ENGL 686 | Reading and Writing Creative Nonfiction
Studies in Creative Writing
T 5:10-8:00 | Margaret Dean
This course will explore the range of the nascent big-tent genre known as creative nonfiction. We will visit some key moments in the evolution of the genre as well as catching up with contemporary practitioners. Generative exercises, including imitation exercises, will lead to full-length essays. Possible readings include Eula Biss, John D’Agata, Joan Didion, Leslie Jamison, Kiese Lemon, Norman Mailer, Bich Minh Nguyen, John Jeremiah Sullivan, Gay Talese, David Foster Wallace, Esmé Weijun Wang, Jesmyn Ward, and Richard Wright. Students will write multiple exercises and one full-length essay or its equivalent; workshopping student essays will take about half of our class time. By permission of the instructor only; newcomers to creative nonfiction are welcome.
Requirements
Attendance, exercises, reading responses, full essay, workshop participation and responses.

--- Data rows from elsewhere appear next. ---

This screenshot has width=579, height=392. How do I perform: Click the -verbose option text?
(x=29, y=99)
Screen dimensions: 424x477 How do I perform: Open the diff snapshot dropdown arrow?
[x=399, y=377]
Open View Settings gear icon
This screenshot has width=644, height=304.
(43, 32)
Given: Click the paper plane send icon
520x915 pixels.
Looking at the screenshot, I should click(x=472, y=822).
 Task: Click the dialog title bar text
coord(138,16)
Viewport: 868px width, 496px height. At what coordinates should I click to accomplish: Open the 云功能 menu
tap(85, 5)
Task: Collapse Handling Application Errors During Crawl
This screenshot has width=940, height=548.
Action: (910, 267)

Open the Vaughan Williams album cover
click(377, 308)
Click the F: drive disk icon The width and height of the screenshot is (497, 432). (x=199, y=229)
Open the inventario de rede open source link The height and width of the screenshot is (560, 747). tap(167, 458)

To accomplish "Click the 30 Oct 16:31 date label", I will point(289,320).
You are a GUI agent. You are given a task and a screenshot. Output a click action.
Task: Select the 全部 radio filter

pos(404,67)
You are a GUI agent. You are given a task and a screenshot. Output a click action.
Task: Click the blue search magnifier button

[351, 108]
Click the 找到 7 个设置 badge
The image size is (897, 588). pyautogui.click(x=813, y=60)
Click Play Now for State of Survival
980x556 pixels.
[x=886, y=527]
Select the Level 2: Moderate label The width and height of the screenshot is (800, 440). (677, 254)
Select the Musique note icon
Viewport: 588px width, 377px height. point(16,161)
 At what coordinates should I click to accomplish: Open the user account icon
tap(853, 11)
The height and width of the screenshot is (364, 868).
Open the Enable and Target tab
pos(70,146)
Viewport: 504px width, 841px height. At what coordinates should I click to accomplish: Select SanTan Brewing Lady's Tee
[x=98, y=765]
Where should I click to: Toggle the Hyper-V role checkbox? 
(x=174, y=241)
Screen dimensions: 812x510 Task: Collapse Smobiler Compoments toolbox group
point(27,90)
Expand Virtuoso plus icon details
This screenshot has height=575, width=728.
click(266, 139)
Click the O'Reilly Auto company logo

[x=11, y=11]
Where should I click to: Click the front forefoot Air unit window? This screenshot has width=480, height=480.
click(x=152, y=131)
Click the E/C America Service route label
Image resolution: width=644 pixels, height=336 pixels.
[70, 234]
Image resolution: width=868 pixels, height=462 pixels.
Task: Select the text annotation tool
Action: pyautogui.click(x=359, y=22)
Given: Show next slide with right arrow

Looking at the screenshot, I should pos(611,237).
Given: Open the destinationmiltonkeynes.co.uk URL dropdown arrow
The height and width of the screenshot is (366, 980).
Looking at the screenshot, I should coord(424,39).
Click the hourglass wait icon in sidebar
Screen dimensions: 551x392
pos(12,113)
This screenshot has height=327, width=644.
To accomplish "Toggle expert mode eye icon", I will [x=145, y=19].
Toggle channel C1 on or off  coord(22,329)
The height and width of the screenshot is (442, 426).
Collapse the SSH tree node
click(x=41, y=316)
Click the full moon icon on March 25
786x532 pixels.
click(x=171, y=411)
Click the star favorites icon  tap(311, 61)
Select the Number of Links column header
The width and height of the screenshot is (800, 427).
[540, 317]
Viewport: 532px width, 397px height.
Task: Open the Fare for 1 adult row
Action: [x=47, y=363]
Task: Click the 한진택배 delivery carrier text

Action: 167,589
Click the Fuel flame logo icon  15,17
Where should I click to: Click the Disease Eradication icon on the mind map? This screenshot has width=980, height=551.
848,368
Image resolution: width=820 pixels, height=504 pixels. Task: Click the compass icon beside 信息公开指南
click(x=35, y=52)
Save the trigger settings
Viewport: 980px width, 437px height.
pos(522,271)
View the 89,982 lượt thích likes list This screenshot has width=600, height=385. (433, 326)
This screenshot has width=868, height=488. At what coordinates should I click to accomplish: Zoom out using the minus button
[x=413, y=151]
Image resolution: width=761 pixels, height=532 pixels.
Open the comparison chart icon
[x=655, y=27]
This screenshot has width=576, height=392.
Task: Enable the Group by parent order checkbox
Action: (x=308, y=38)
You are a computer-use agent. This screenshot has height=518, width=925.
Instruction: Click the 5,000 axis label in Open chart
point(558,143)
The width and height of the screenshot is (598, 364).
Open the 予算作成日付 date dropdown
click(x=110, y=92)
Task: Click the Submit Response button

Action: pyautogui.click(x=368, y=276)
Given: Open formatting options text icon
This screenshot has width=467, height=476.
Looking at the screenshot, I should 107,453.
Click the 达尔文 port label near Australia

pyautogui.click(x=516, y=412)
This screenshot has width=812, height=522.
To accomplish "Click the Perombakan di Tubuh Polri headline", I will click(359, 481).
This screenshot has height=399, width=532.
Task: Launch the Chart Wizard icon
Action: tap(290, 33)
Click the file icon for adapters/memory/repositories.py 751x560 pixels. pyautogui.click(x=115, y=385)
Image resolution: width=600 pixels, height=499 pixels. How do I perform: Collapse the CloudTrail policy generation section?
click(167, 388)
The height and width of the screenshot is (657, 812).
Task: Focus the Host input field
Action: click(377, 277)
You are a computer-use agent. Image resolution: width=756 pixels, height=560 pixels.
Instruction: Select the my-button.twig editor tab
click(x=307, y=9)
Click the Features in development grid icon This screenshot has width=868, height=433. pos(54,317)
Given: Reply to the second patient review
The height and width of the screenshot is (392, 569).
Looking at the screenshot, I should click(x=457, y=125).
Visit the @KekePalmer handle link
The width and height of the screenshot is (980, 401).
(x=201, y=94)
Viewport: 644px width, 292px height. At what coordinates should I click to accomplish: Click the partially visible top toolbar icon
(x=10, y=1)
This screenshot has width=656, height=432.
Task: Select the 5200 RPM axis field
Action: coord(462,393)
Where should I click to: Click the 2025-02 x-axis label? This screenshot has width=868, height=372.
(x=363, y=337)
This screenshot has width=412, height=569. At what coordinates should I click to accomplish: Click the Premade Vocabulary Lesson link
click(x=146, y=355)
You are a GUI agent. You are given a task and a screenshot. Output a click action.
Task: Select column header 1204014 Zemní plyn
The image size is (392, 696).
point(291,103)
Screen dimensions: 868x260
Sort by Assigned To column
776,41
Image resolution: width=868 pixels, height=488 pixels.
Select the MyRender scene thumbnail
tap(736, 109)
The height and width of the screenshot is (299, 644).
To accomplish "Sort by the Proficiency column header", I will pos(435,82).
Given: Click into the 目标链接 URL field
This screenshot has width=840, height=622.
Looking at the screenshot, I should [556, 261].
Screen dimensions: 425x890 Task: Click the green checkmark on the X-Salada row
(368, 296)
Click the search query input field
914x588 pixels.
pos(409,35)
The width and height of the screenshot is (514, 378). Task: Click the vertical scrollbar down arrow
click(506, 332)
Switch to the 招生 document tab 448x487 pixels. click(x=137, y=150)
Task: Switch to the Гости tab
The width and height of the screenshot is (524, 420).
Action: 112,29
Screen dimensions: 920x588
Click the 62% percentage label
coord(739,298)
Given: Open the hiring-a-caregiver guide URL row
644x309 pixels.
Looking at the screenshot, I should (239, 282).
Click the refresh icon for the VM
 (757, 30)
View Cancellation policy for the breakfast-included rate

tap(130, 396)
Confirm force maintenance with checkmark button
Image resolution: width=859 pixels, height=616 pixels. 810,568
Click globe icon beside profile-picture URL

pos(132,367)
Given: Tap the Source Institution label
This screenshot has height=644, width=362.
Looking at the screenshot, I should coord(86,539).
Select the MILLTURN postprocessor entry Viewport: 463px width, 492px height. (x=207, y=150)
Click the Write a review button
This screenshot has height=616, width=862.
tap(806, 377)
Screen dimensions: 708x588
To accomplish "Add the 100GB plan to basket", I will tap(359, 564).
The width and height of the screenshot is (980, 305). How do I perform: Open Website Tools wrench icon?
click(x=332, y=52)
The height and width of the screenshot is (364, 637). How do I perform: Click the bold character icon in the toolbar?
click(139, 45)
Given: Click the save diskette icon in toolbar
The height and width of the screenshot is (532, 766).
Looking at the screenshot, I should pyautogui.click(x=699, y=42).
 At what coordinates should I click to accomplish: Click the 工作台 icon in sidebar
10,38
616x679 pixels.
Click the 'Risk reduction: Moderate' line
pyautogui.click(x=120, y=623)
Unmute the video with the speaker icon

ENGL 686 | Studies in Creative Writing
F 12:40-3:50 | Cornelius Eady
Requirements
ENGL 690 | Creative Entanglements: Narrative Expertise in a Time of Interdisciplinarity
TR 2:30-3:45 | Amy Elias
What can literary study possibly have in common with physics research? How can a literary critic build something with an electrical engineer or an astronaut? What might architecture and literary criticism have to say to one another? In what way is narrative congruent with data science? This course investigates what expertise in narrative might mean in cross-disciplinary collaborations, and how narrative is fundamental to, or enters into dialogue with, other fields while remaining true to itself. Readings will be centered in narrative studies and narratologies, but will include theory and criticism concerning “two cultures” philosophies and cultural studies as well as readings in literature, including speculative fiction and nonfiction. The course may feature talks by faculty in other disciplines who cross disciplinary boundaries in creative and wondrous ways–including a visiting Fulbright scholar whose expertise is “The Literary in Life.” We will work to investigate how a return to expertise in narrative form opens new possibilities for how narrative engages with others outside the disciplinary boundaries of “literary studies.
Requirements
Short response papers, attendance at campus talks, course project with presentation.